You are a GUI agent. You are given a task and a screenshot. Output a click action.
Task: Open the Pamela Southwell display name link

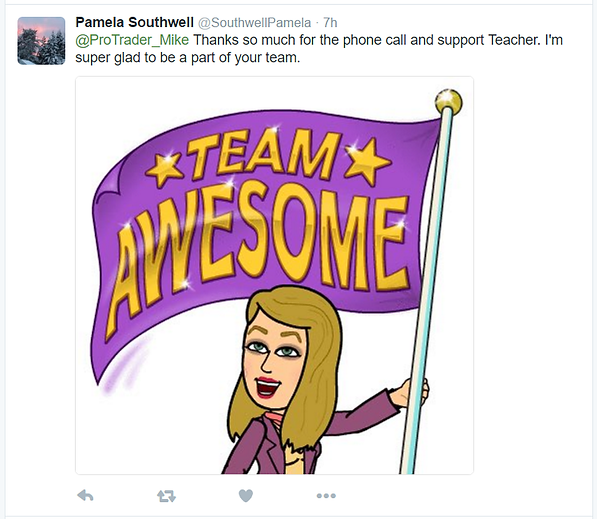tap(134, 22)
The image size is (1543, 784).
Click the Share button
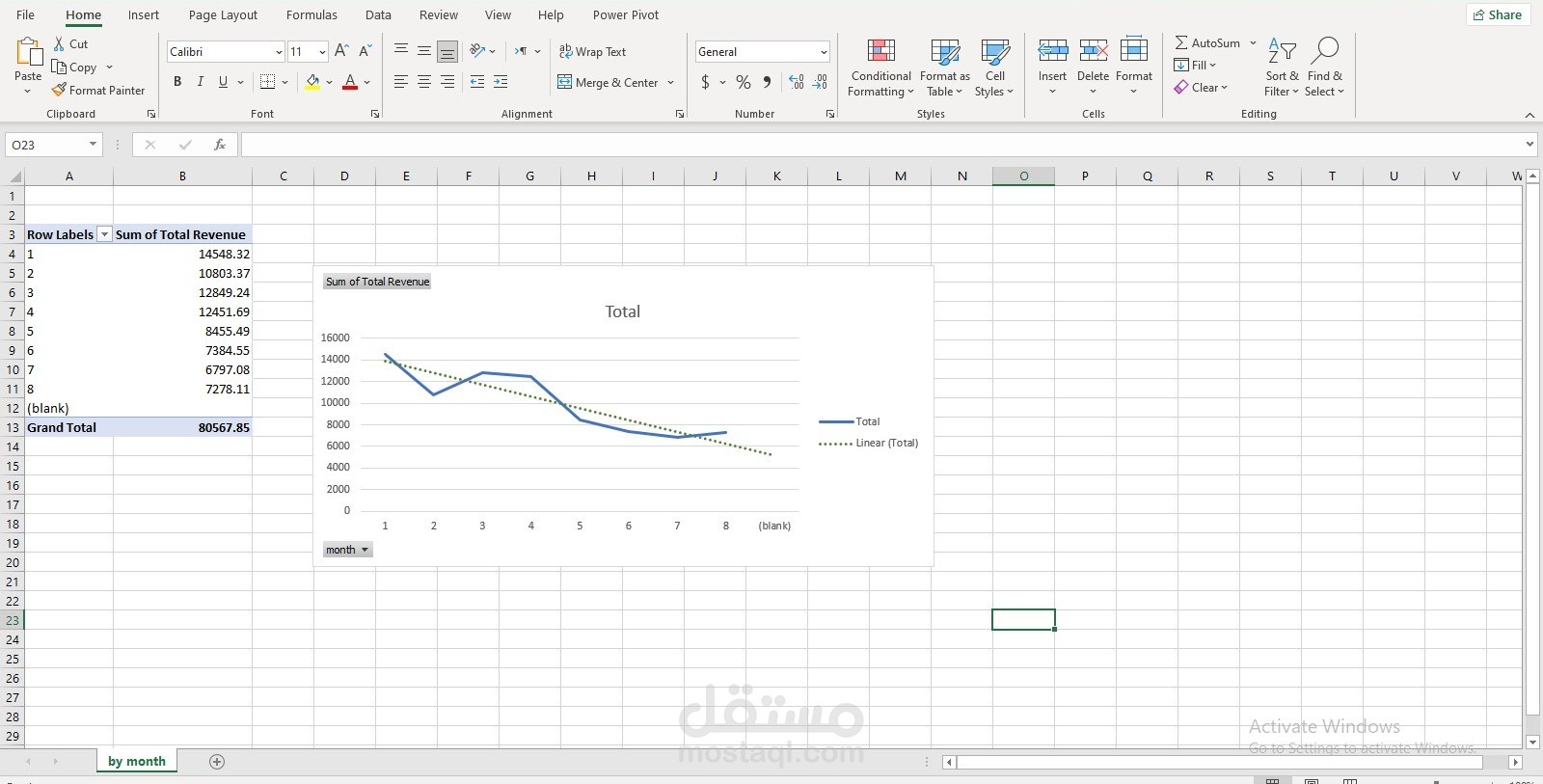tap(1498, 14)
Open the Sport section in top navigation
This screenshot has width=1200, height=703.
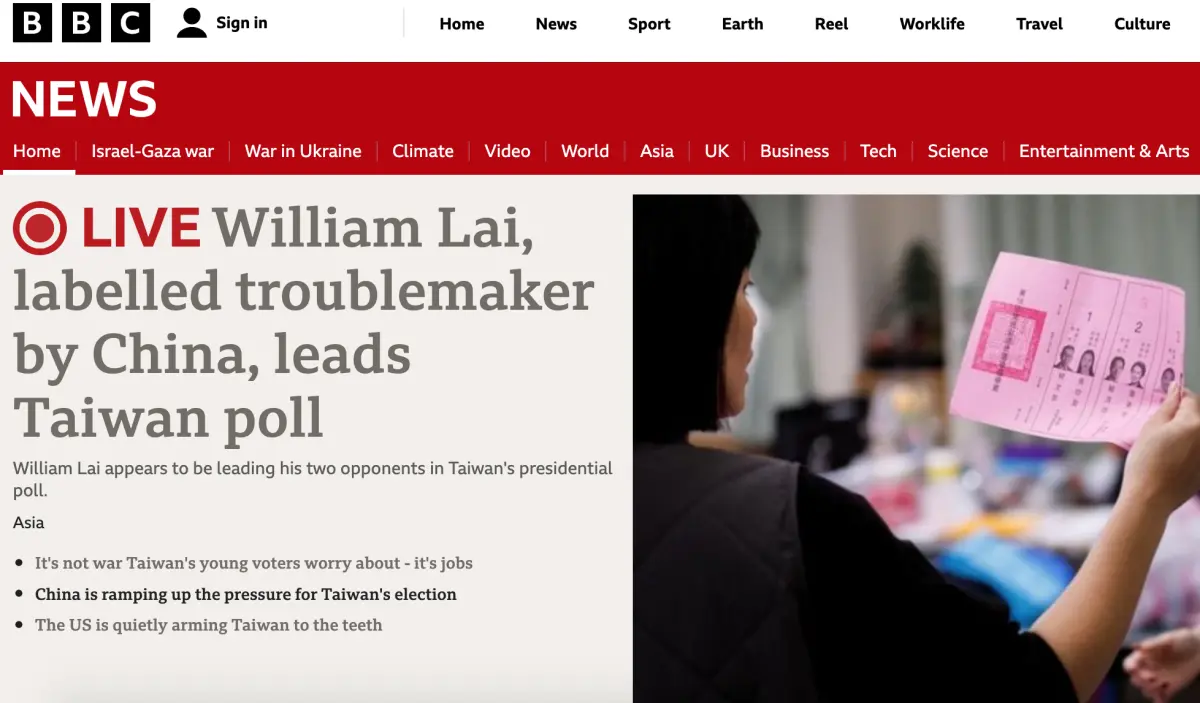[649, 24]
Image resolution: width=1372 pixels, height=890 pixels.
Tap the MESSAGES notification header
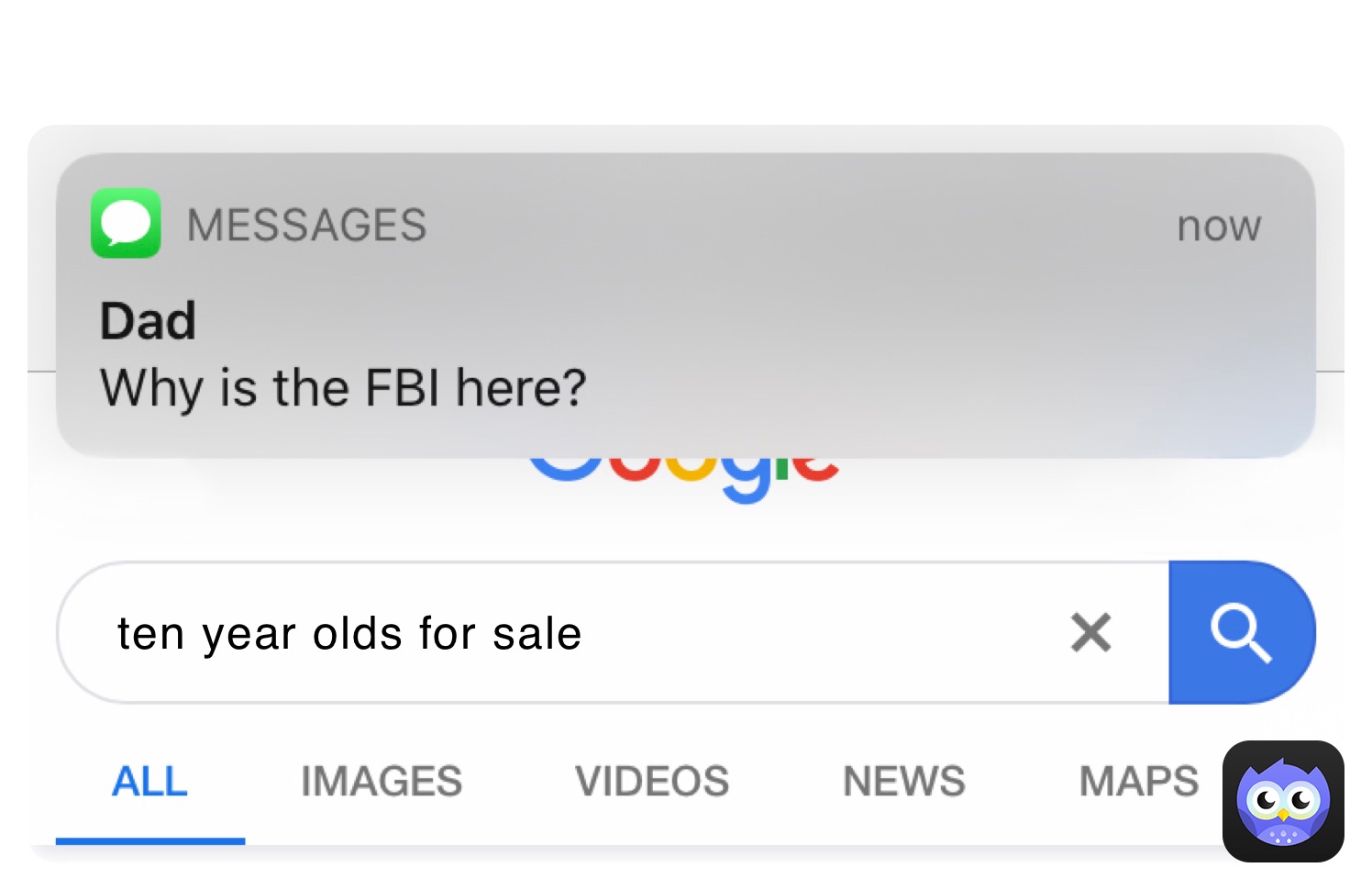click(x=306, y=225)
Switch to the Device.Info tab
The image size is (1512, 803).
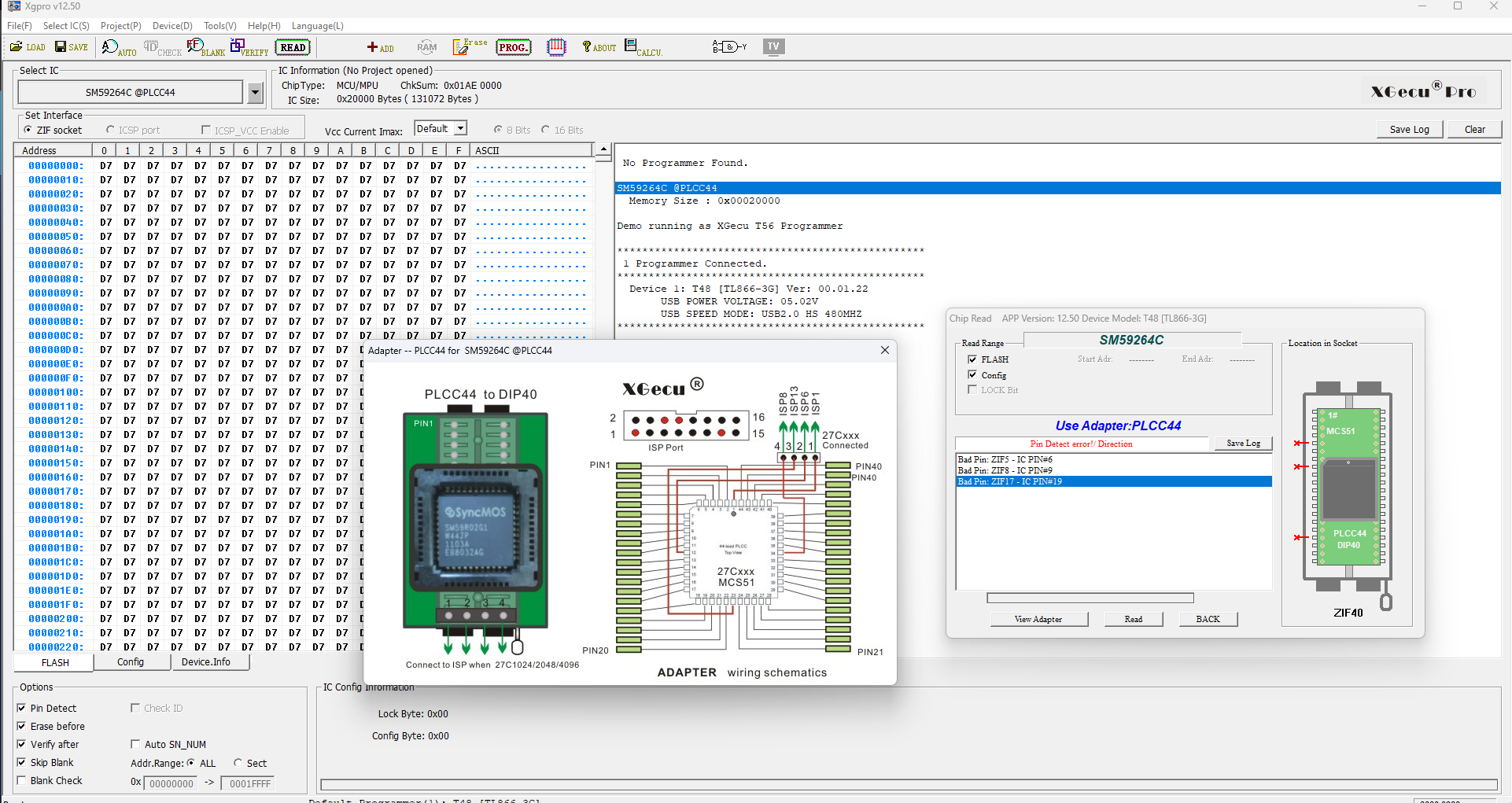point(206,662)
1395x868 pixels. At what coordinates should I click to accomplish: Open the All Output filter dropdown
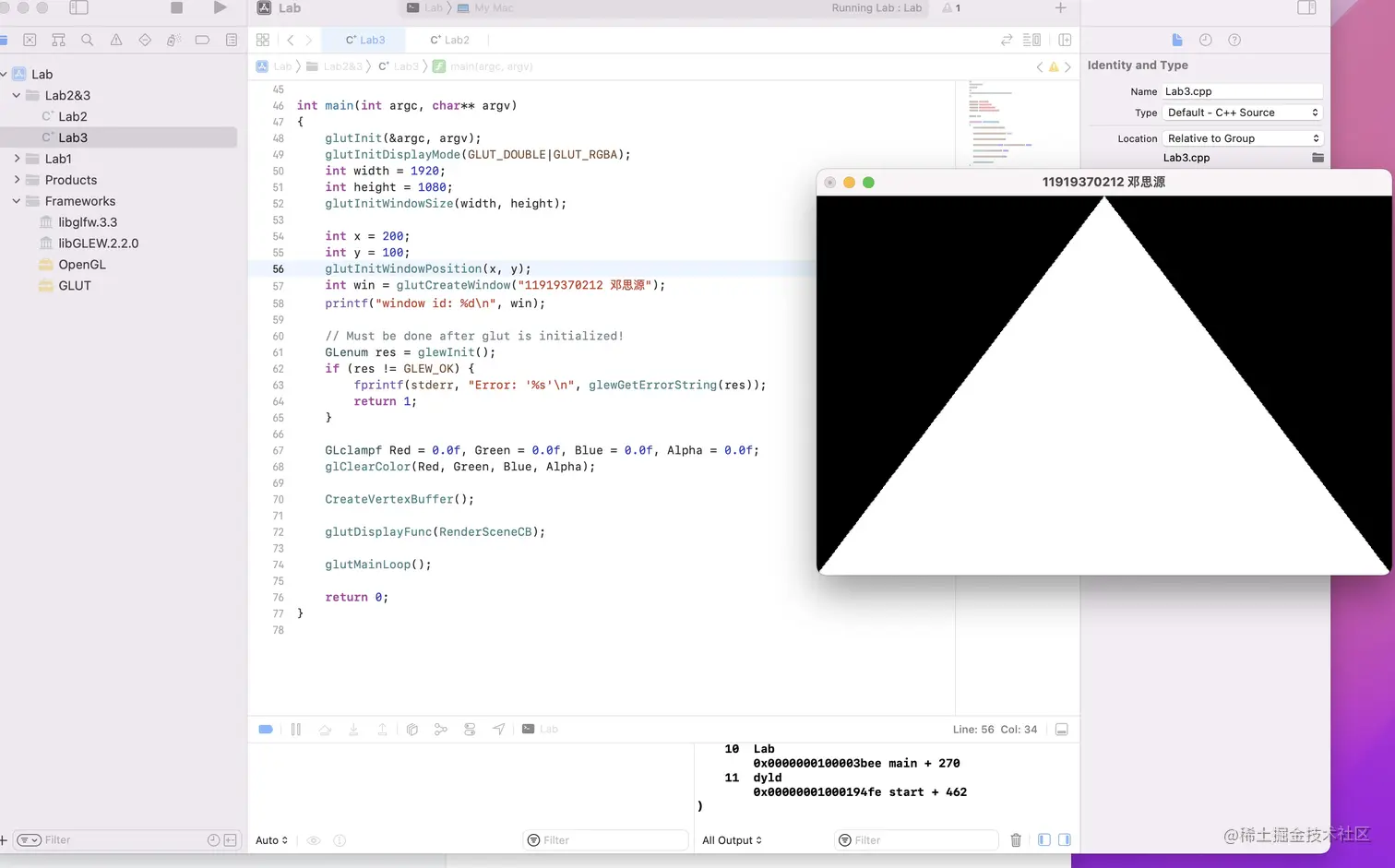pos(730,839)
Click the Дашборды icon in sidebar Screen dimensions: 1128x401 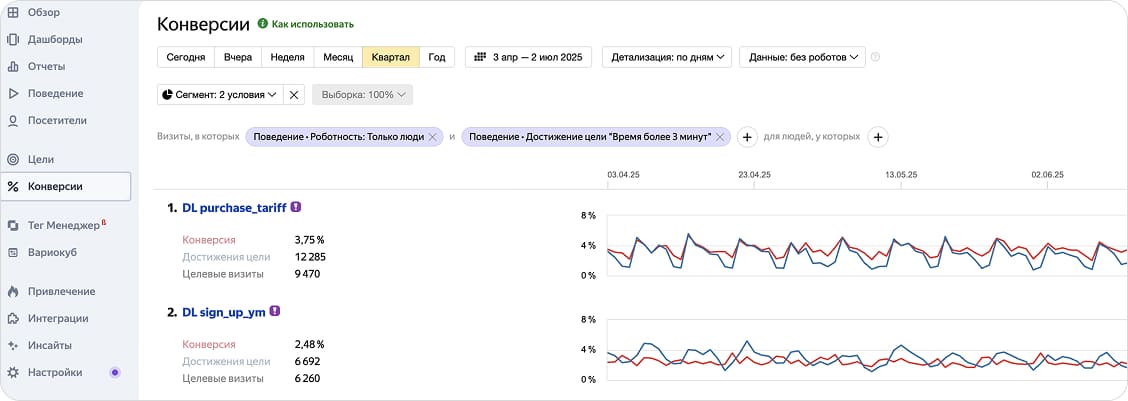click(13, 39)
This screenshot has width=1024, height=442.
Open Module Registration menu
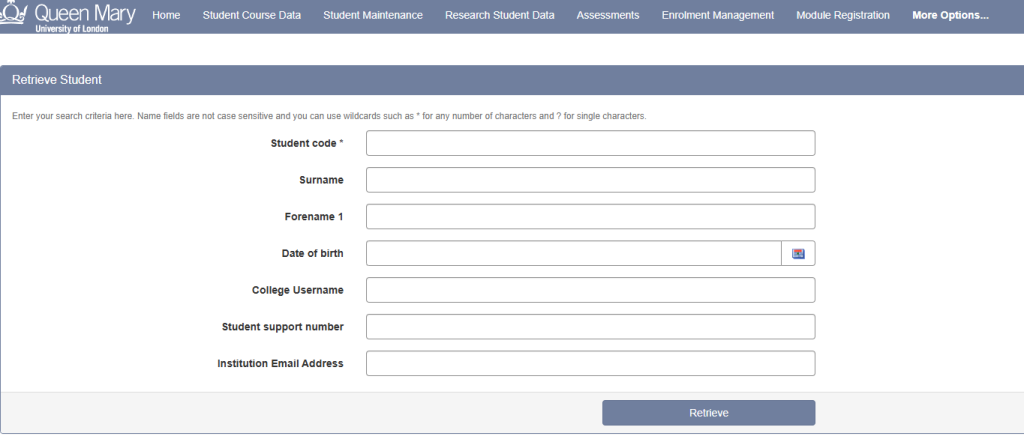(842, 15)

::::

● **STATED GOAL**:
Rewrite the material as a JSON list of strings, one per line with blank lines omitted, beginning at the line that contains "This screenshot has width=1024, height=442." and continuing through the end of the material. Leave the pictures out.

● **CORRECT RESPONSE**:
[
  "This screenshot has width=1024, height=442.",
  "Open Module Registration menu",
  "(842, 15)"
]